(Stored items)
———

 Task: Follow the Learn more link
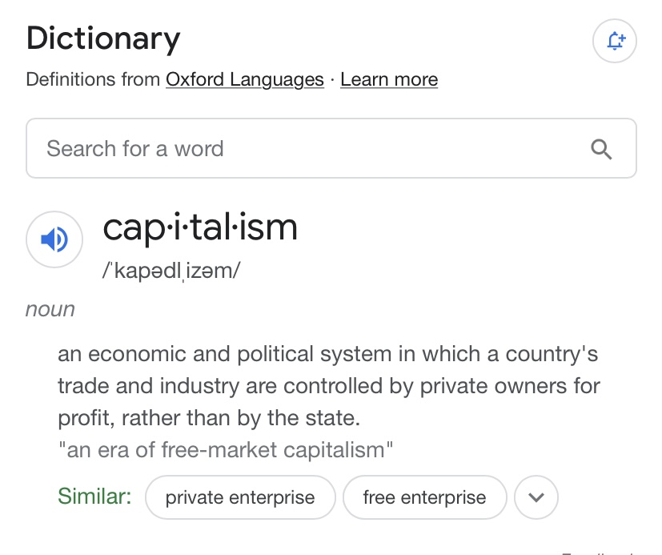click(x=389, y=80)
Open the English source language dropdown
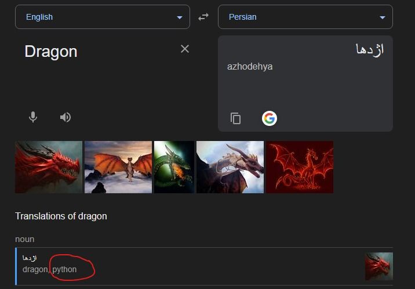This screenshot has height=289, width=415. click(x=102, y=17)
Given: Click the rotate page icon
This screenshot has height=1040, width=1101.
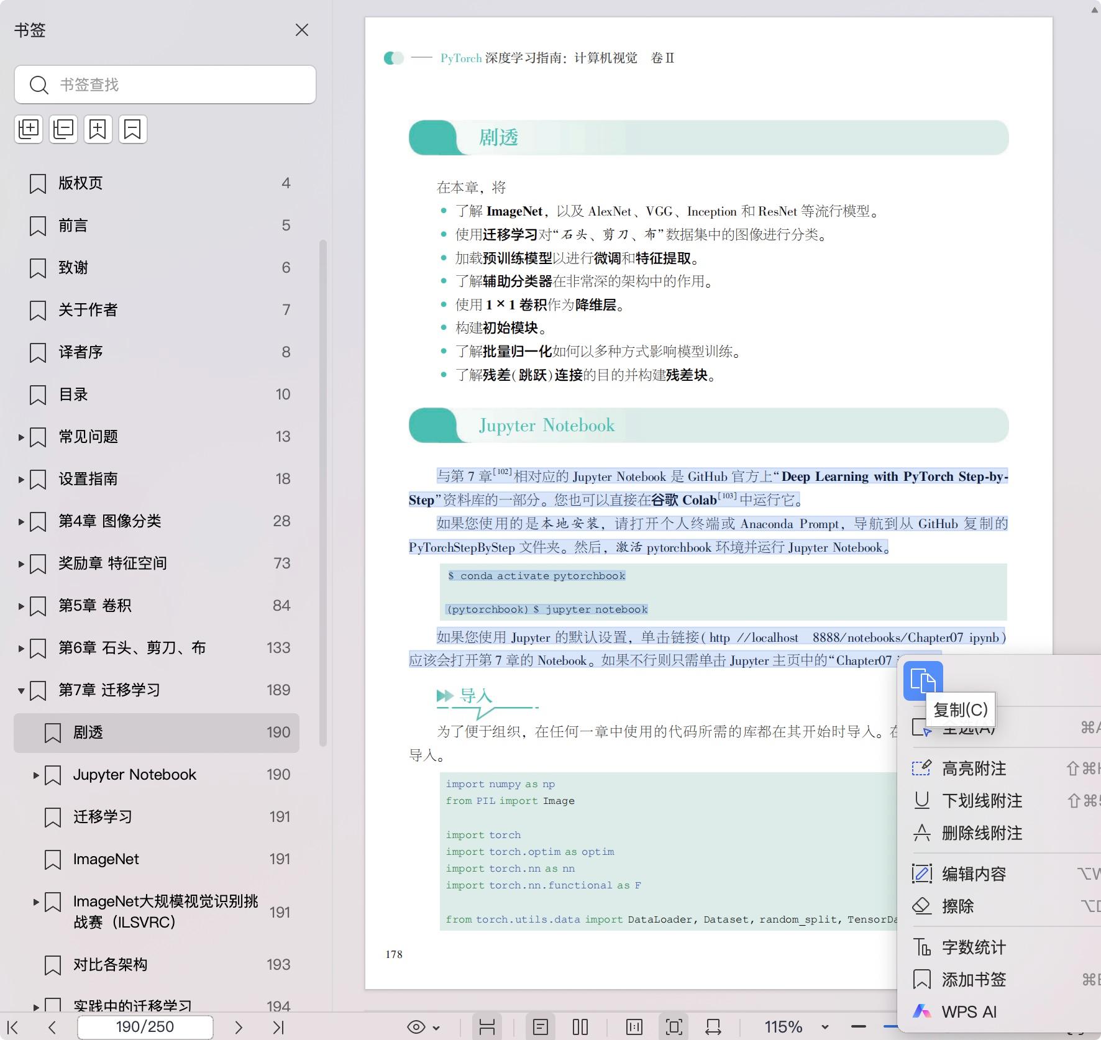Looking at the screenshot, I should tap(713, 1027).
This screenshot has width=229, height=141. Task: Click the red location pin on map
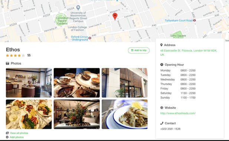[115, 16]
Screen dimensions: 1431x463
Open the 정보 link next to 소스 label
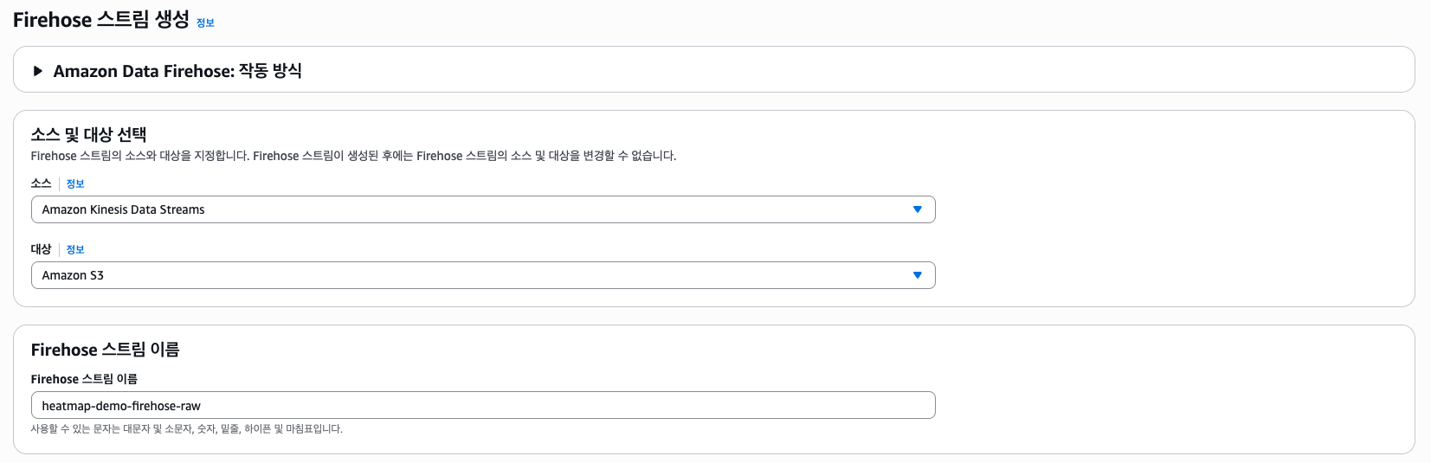coord(75,183)
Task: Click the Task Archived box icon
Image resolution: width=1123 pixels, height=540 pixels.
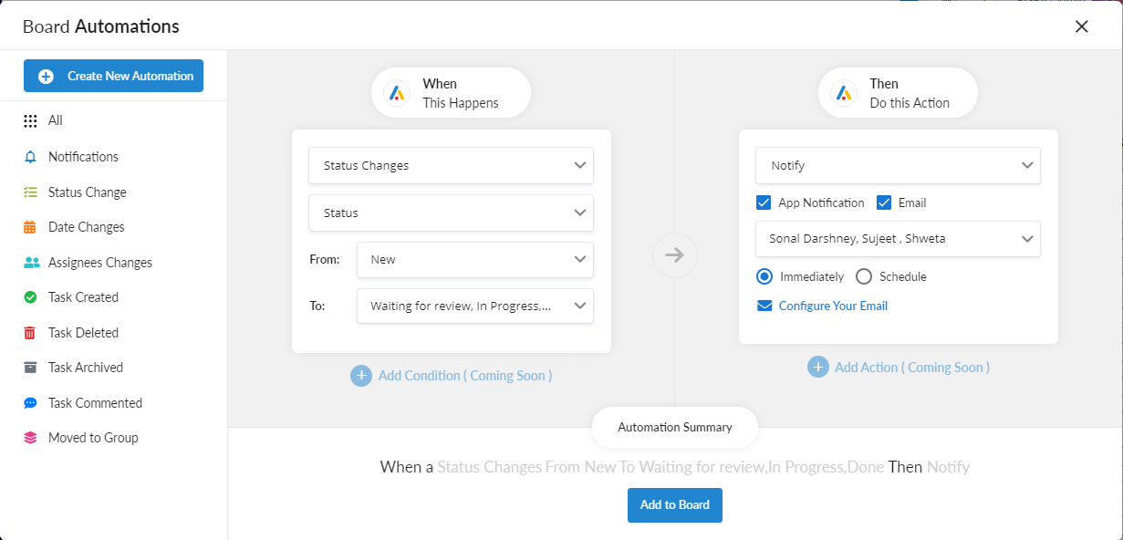Action: click(30, 368)
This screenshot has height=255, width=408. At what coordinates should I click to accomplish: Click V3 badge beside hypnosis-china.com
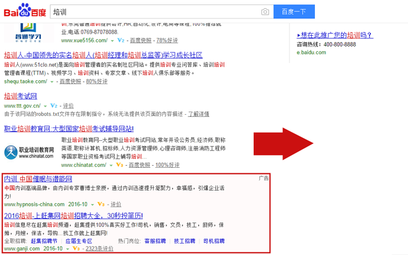tap(101, 204)
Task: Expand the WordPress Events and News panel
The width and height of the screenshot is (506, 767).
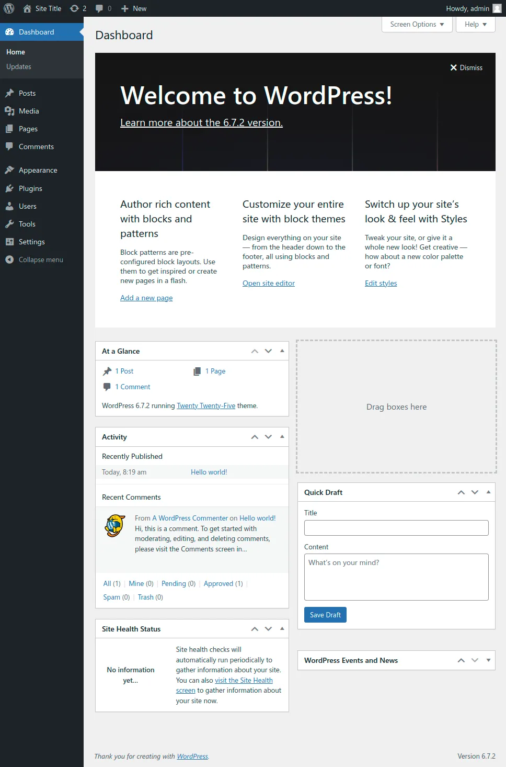Action: 489,660
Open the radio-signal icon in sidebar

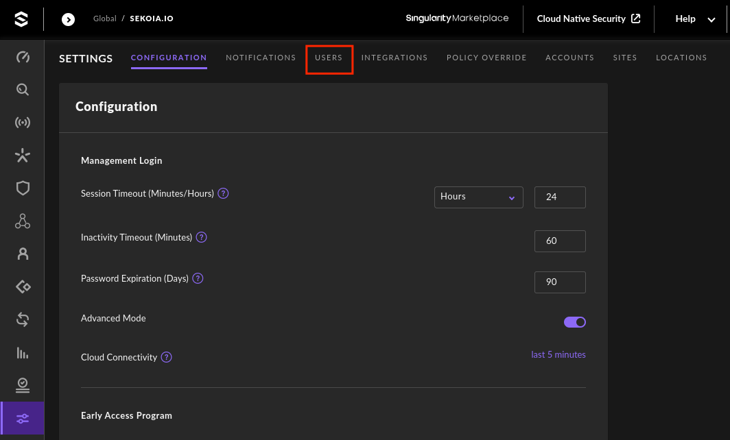(x=23, y=123)
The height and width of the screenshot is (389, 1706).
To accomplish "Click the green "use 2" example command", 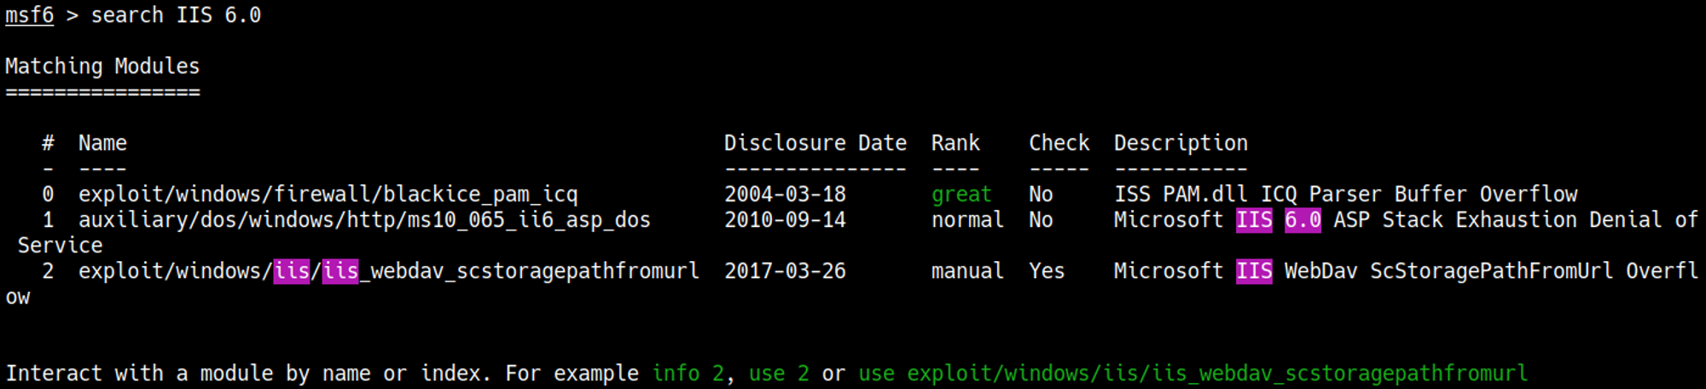I will [779, 374].

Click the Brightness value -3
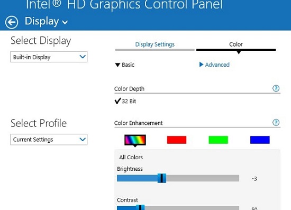[x=254, y=179]
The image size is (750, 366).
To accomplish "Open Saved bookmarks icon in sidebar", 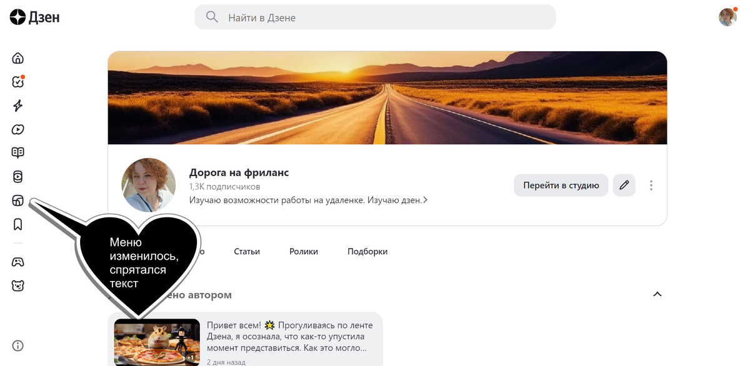I will click(18, 224).
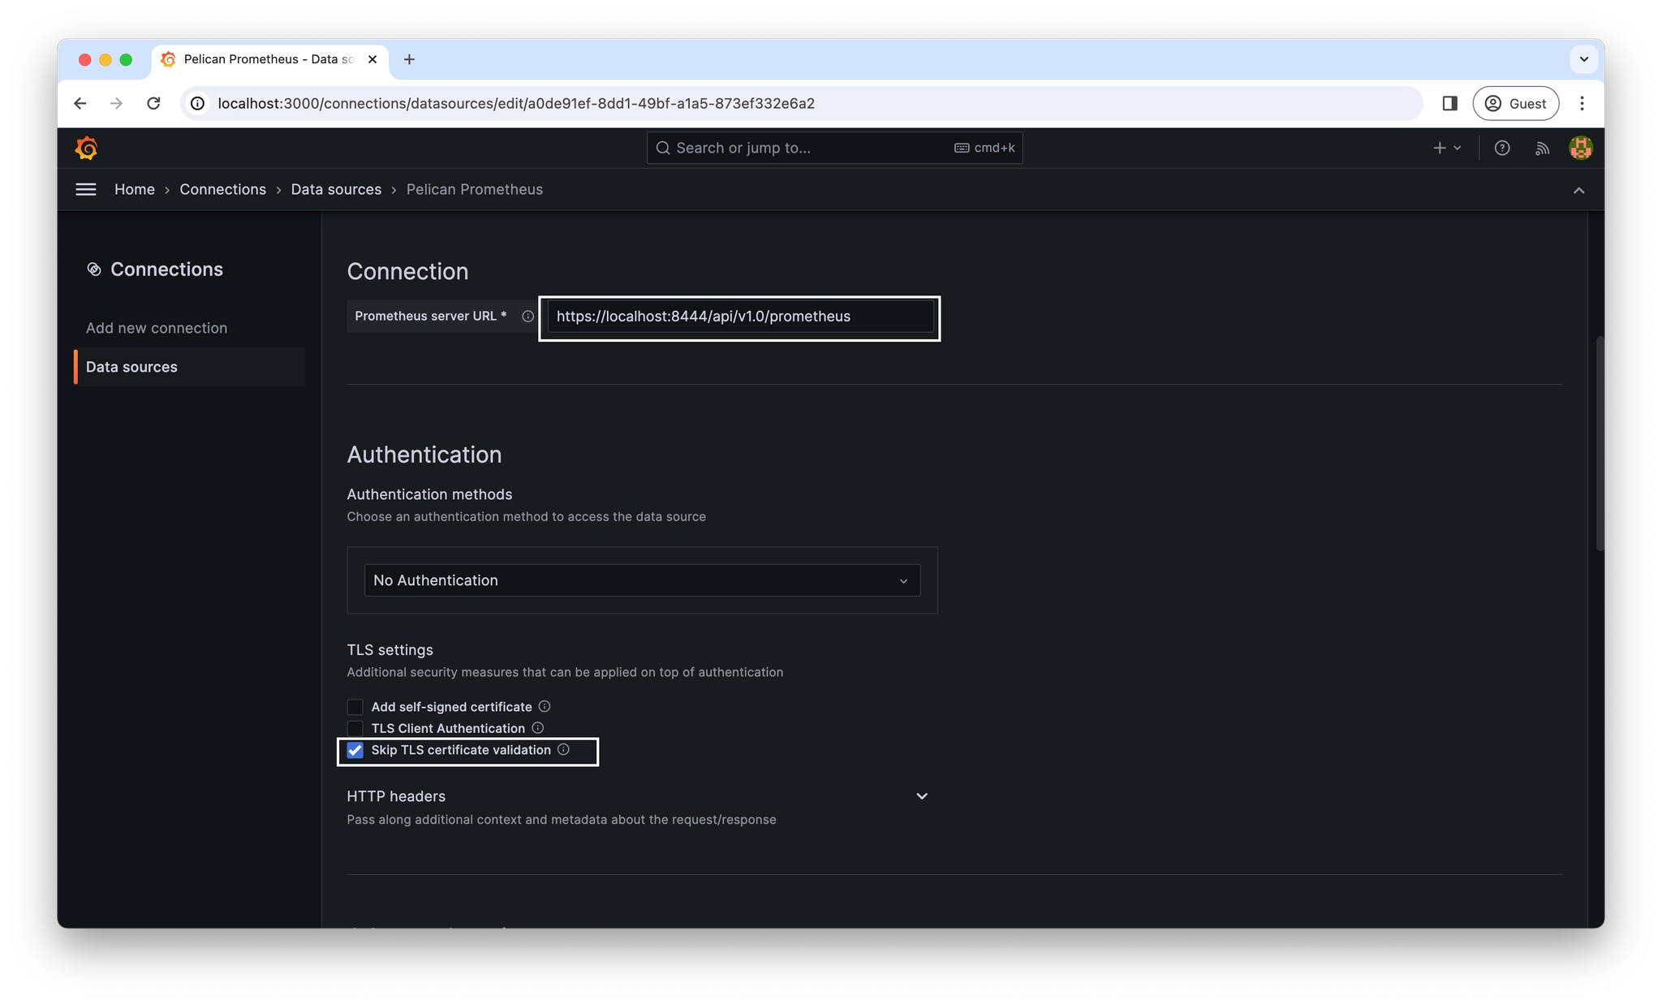Screen dimensions: 1662x1004
Task: Click the new item plus icon
Action: point(1438,147)

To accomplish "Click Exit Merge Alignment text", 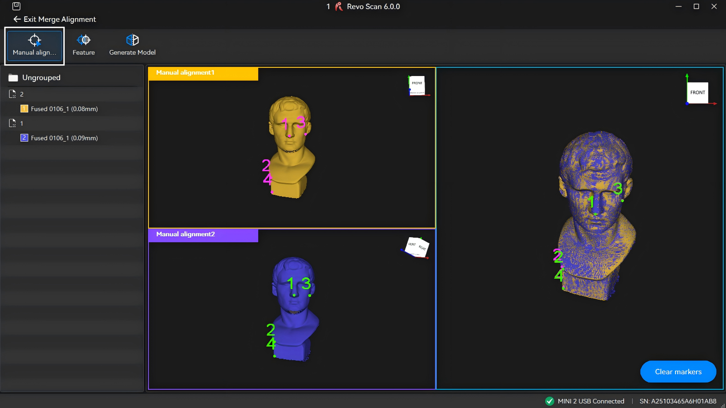I will click(60, 19).
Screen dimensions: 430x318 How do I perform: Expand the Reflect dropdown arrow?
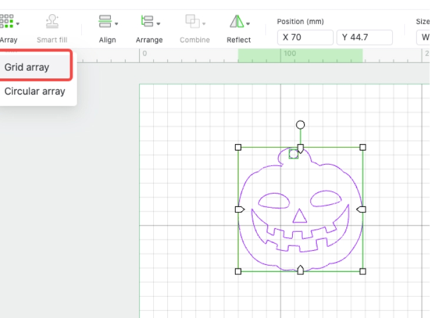pos(249,24)
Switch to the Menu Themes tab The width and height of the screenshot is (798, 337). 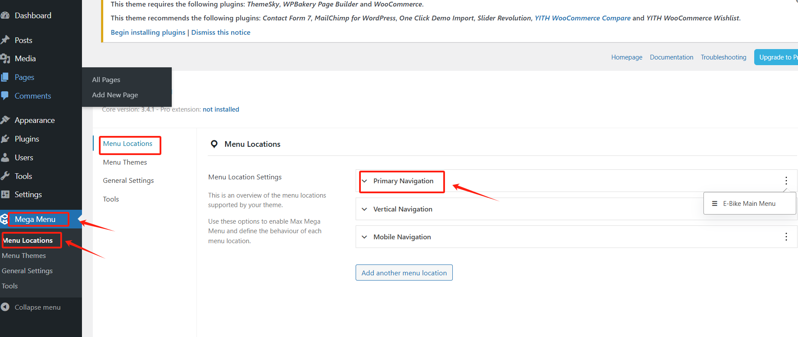[x=125, y=162]
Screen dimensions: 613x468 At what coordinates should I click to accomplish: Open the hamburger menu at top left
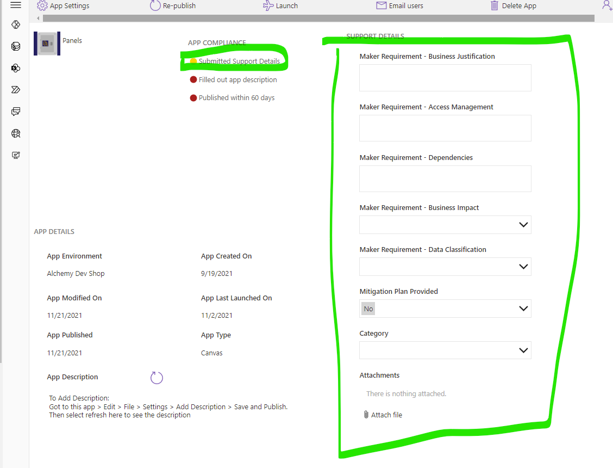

———

# Task to complete:
Start with the first line of the records above and end with the line containing "Screen dimensions: 1431x463". Output those lines exactly, pictures excluded.

# Task response:
 Task: Follow the Learn more link
click(x=389, y=80)
Open the English source language dropdown
This screenshot has height=289, width=415. click(x=102, y=17)
Given: Click the rotate page icon
This screenshot has height=1040, width=1101.
Looking at the screenshot, I should tap(713, 1027).
This screenshot has width=229, height=141. Task: Click the red location pin on map
[115, 16]
Screen dimensions: 1431x463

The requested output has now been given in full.